Da qui la volontà di Morea, per esempio, di recuperare una pittura in equilibrio proprio nel rapporto posizione e misura del colore. Probabilmente, l'ultima produzione dell'artista, è volta ad una delicata e opportuna critica umana (vedi "Campo di grano"), dove i tagli e gli accostamenti di colore sembrano paradossi accesi dalla folle violenza dei suoi dipinti e dall'ambiguità voluta delle sue agresti testimonianze. Jn sostanza egli cerca il significato delle cose attraverso stati d'animo che affida alla tela con dedizione e convinzione.
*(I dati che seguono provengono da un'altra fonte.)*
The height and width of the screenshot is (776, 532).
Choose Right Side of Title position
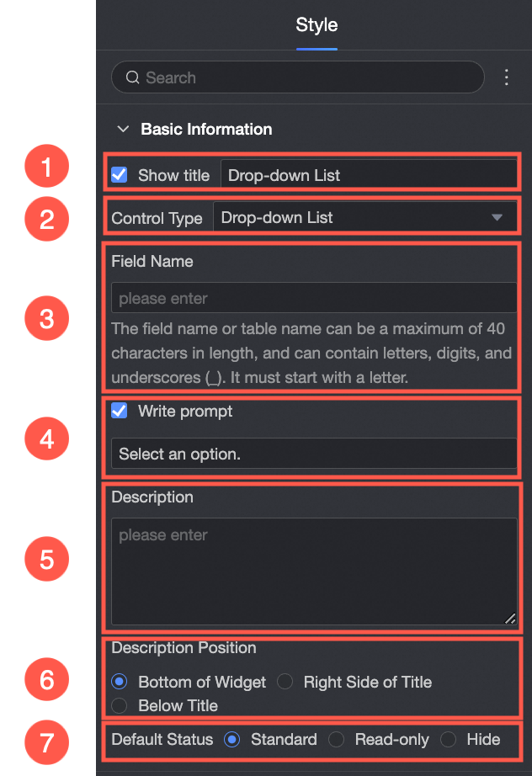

La trasfigurazione in Morea, o se preferite, la sintesi di una traduzione della natura, è ogni volta alla base del suo impegno, della sua ricerca che conduce organicamente. Il sapore magico di un quadro che esce dal suo pennello ci porta necessariamente verso mondi lontani, fantastici, immaginati o immaginari ma di certo esistenti perché creati nel pensiero.
Pittura di pensiero, forse. E questa potrebbe essere la fotografia più vera per fissare e definire l’opera di un artista che opera in trasparenza e coerenza e che, del mondo poetico, ci consegna alla sua maniera tutto quanto è possibile tradurre. Allora il suo sogno-astratto ha raggiunto lo scopo, un segno fermo, fissato in mille righe ma a grandi tratti così da chiudere e quindi da incorniciare, ogni propria composizione nello spazio di una meditazione quasi implacabile dove la vibrazione offerta dal colore-spazio-geometria si carica per forza di cose di una emozione contenuta che vibra, non c'è dubbio, per tutta la tela. Si può anche aggiungere che il suo universo delle "forme" per alcuni aspetti è inimitabile in quanto fuoriesce dal suo gesto artistico la purezza della sua etica.
Il tema è svolto nella quasi totalità lungo il segmento della individuazione ambientale operando sempre con un linguaggio affidato a memorie di ricordi lontani. In sostanza, Nicola Morea in un rapporto critico innovatore finalmente rompe il cerchio della solitudine della nostra età , per esaltare - e ci riesce - l'infinita fantasia regalandoci affollati pensieri di possibile felicità .
Raffaele Nigro
Elogio della malinconia
Nicola Morea è un coniatore di simboli. Dalla totalità oggettiva ama risalire alla sintesi dei segni. Davanti ad un suo quadro mi pare necessario, ogni volta, imbastire un gioco di investigazione poliziesca. Pittore a metà strada tra figurazione e astrattismo, non si lascia vincere dalla lusinga della tela o del foglio alla confessione, ma è vinto da pudore e costretto a dosare le parole, a centellinare il colore e i segni.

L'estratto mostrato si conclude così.